• _Brief_: In the listing below, find the line holding "Screenshot is 585x2576." and the line holding "社労士110番 (188, 1989)". Write out those two lines and all lines between, exactly, and nothing more.
BEGIN
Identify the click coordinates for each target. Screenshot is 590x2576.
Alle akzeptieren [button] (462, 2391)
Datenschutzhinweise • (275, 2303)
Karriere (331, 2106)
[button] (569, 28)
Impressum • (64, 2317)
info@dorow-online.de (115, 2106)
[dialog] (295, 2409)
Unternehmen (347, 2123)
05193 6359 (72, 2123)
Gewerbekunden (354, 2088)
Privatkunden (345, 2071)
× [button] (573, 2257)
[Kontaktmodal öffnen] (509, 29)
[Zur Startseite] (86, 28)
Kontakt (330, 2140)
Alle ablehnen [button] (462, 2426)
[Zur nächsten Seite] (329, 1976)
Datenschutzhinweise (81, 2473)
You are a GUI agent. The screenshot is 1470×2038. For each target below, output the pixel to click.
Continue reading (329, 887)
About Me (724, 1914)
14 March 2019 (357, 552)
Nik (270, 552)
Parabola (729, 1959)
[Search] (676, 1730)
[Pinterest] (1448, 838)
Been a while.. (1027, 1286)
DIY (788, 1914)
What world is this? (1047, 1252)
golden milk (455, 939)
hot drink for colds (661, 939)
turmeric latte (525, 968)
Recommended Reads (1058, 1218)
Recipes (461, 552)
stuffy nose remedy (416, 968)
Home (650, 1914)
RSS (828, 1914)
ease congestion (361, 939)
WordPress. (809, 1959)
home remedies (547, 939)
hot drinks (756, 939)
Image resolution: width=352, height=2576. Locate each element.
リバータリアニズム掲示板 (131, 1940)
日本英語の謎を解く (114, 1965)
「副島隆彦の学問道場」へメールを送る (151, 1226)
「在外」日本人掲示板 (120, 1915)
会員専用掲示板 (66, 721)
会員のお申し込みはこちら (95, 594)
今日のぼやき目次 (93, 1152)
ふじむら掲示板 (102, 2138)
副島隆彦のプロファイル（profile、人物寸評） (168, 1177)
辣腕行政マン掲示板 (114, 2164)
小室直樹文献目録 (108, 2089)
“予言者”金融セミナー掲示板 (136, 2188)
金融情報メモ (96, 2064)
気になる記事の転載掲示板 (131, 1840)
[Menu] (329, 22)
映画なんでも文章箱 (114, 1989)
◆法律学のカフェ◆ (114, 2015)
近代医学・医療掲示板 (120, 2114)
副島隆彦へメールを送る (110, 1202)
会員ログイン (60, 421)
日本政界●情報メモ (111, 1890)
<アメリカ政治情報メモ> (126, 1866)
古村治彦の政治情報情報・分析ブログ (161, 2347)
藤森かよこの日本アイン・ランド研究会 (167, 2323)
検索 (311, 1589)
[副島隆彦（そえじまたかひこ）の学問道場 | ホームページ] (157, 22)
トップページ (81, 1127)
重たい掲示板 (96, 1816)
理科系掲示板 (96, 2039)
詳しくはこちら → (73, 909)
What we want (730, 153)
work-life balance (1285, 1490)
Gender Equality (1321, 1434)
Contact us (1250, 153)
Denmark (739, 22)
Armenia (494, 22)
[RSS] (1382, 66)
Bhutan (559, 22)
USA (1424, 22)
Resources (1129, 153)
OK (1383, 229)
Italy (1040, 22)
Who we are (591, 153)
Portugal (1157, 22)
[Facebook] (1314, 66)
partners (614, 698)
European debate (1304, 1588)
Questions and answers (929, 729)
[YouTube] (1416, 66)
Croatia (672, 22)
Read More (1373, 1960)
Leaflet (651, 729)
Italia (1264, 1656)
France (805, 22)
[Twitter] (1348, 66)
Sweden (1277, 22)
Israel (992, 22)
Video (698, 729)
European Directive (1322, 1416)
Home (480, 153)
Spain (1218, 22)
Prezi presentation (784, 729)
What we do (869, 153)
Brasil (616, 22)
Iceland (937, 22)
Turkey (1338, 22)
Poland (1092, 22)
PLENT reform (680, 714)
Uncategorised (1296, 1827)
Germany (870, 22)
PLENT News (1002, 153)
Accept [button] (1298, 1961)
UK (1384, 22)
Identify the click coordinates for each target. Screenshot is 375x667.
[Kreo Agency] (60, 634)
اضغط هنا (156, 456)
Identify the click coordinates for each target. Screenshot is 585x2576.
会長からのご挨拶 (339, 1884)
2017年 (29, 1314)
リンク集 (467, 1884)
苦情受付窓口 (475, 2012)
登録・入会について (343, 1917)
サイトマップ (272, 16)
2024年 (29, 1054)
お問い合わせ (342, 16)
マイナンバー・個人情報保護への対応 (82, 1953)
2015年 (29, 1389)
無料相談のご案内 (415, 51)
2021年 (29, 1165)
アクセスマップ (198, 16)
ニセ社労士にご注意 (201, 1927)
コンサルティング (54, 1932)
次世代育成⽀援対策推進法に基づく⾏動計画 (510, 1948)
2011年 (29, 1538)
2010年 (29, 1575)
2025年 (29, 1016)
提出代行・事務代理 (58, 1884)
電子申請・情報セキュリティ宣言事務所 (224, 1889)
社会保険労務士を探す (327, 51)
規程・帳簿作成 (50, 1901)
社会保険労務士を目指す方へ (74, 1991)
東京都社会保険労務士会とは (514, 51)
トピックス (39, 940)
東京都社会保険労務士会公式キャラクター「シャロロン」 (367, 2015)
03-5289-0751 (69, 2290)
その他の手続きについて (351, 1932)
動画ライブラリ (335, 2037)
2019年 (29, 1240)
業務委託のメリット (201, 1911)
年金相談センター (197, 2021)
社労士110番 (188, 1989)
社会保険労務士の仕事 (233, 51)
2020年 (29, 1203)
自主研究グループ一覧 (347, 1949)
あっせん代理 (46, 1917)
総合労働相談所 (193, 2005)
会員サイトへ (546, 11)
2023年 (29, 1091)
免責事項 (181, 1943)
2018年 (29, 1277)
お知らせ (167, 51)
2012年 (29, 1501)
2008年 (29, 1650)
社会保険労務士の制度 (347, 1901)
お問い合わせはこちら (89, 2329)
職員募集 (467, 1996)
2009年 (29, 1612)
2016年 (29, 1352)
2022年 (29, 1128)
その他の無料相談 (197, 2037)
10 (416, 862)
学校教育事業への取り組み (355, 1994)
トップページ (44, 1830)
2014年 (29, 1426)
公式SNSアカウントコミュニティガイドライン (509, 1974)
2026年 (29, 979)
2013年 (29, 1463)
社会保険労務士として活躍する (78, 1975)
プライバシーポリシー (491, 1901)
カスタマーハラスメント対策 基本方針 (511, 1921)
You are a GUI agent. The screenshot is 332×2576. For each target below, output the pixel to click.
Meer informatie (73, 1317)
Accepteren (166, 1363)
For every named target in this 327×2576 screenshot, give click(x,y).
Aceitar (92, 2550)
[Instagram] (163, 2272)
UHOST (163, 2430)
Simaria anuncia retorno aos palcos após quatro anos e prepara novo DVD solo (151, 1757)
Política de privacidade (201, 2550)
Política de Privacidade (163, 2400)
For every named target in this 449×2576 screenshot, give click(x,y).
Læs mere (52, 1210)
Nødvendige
END
• _Reply_:
Identify the click coordinates for each target. Screenshot is 585x2576.
会長からのご挨拶 (339, 1884)
2017年 (29, 1314)
リンク集 (467, 1884)
苦情受付窓口 (475, 2012)
登録・入会について (343, 1917)
サイトマップ (272, 16)
2024年 (29, 1054)
お問い合わせ (342, 16)
マイナンバー・個人情報保護への対応 (82, 1953)
2015年 (29, 1389)
無料相談のご案内 (415, 51)
2021年 (29, 1165)
アクセスマップ (198, 16)
ニセ社労士にご注意 (201, 1927)
コンサルティング (54, 1932)
次世代育成⽀援対策推進法に基づく⾏動計画 (510, 1948)
2011年 (29, 1538)
2010年 (29, 1575)
2025年 (29, 1016)
提出代行・事務代理 (58, 1884)
電子申請・情報セキュリティ宣言事務所 (224, 1889)
社会保険労務士を探す (327, 51)
規程・帳簿作成 (50, 1901)
社会保険労務士を目指す方へ (74, 1991)
東京都社会保険労務士会とは (514, 51)
トピックス (39, 940)
東京都社会保険労務士会公式キャラクター「シャロロン」 (367, 2015)
03-5289-0751 (69, 2290)
その他の手続きについて (351, 1932)
動画ライブラリ (335, 2037)
2019年 (29, 1240)
業務委託のメリット (201, 1911)
年金相談センター (197, 2021)
社労士110番 (188, 1989)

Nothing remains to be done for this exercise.